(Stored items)
##############################

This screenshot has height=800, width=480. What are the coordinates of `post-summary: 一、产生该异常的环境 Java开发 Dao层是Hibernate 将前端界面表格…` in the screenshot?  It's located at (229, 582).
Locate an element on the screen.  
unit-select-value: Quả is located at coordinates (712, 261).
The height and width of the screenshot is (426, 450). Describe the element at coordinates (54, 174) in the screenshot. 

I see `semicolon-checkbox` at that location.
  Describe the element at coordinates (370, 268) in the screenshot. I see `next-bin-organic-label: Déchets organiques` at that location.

##############################

◆ **Requirement**: Print every one of the records above again, word for word and unchanged.

◆ **Exercise output**:
This screenshot has height=800, width=480. What are the coordinates of `post-summary: 一、产生该异常的环境 Java开发 Dao层是Hibernate 将前端界面表格…` in the screenshot?  It's located at (229, 582).
Locate an element on the screen.  
unit-select-value: Quả is located at coordinates (712, 261).
The height and width of the screenshot is (426, 450). Describe the element at coordinates (54, 174) in the screenshot. 

I see `semicolon-checkbox` at that location.
  Describe the element at coordinates (370, 268) in the screenshot. I see `next-bin-organic-label: Déchets organiques` at that location.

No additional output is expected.